##### DATA TO PROCESS

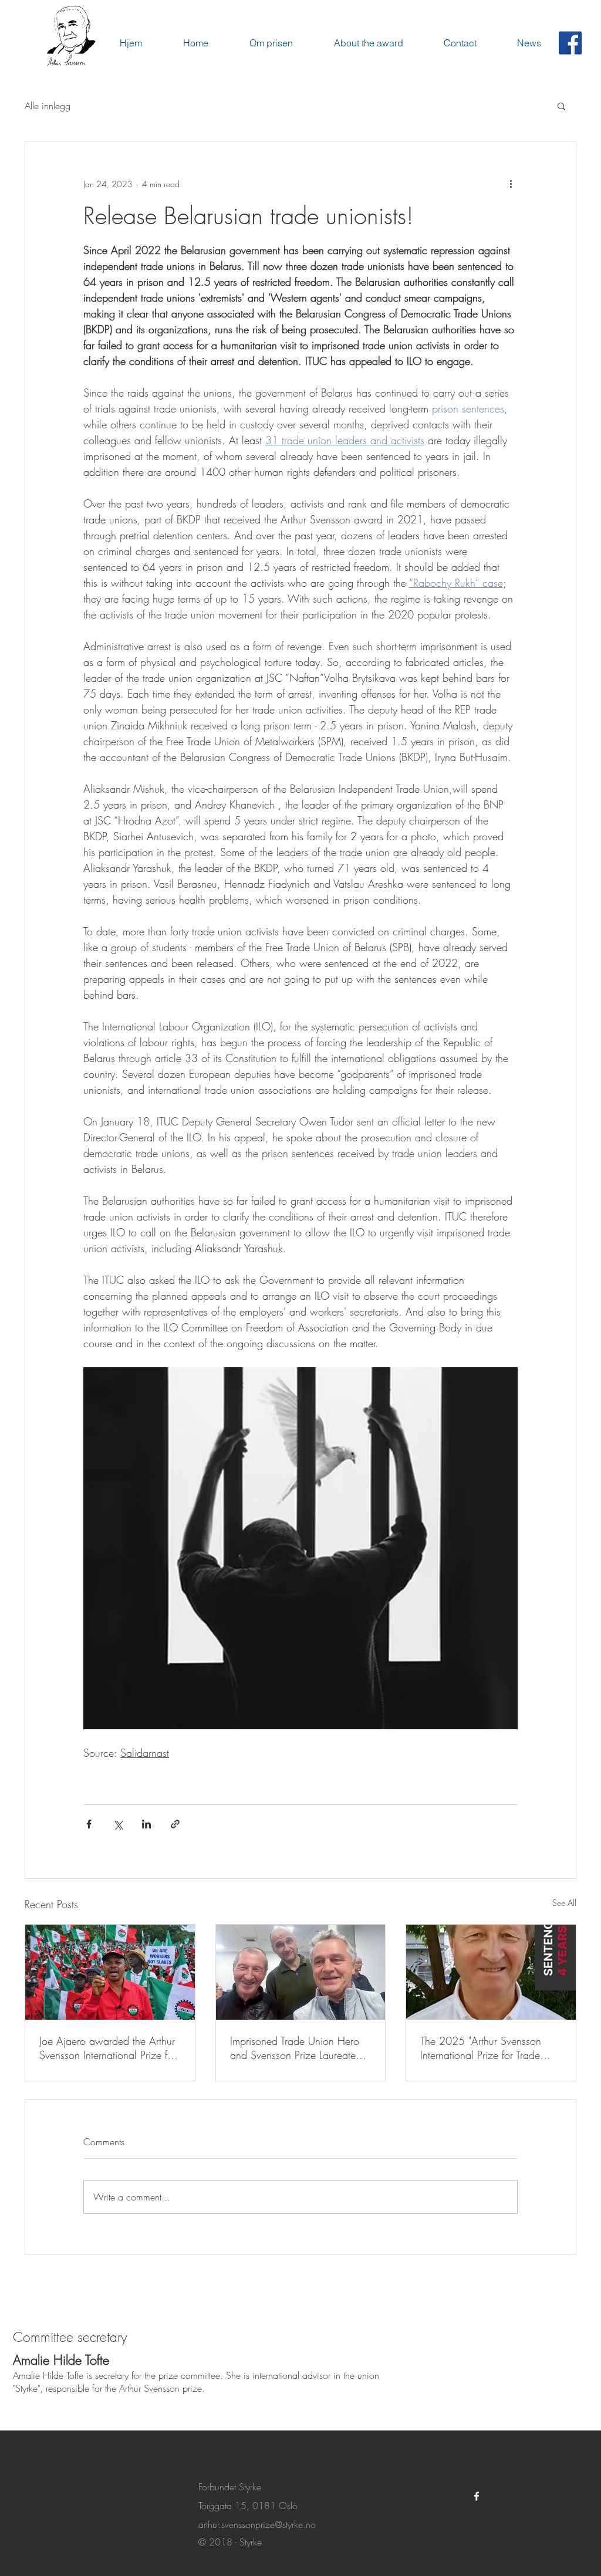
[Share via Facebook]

##########
##### DATA TO PROCESS

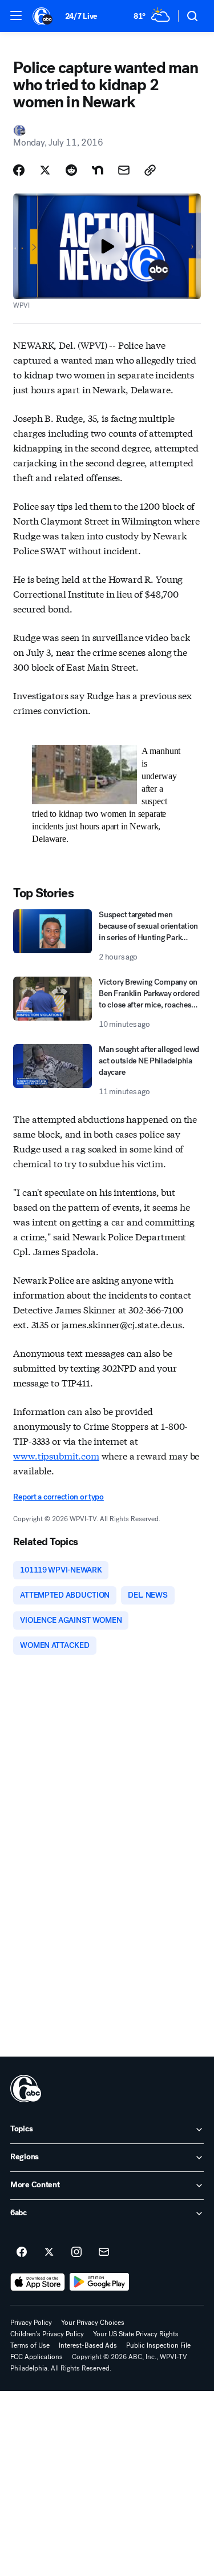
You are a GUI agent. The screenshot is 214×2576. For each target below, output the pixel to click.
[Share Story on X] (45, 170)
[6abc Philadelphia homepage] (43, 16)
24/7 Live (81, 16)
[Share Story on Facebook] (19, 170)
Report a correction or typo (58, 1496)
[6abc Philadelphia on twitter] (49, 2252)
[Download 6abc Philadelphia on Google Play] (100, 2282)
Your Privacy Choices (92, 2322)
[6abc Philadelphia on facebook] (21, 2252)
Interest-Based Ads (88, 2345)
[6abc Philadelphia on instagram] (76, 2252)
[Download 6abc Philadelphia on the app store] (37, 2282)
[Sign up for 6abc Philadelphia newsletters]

##########

#### INSTRUCTIONS FOR THE TASK
The exact lines of the material above starting at the one that contains "Report a correction or typo (58, 1496)" and ending at the one that contains "[Sign up for 6abc Philadelphia newsletters]" are what to retype; leave out everything else.

#### TASK RESULT
Report a correction or typo (58, 1496)
[6abc Philadelphia on twitter] (49, 2252)
[Download 6abc Philadelphia on Google Play] (100, 2282)
Your Privacy Choices (92, 2322)
[6abc Philadelphia on facebook] (21, 2252)
Interest-Based Ads (88, 2345)
[6abc Philadelphia on instagram] (76, 2252)
[Download 6abc Philadelphia on the app store] (37, 2282)
[Sign up for 6abc Philadelphia newsletters]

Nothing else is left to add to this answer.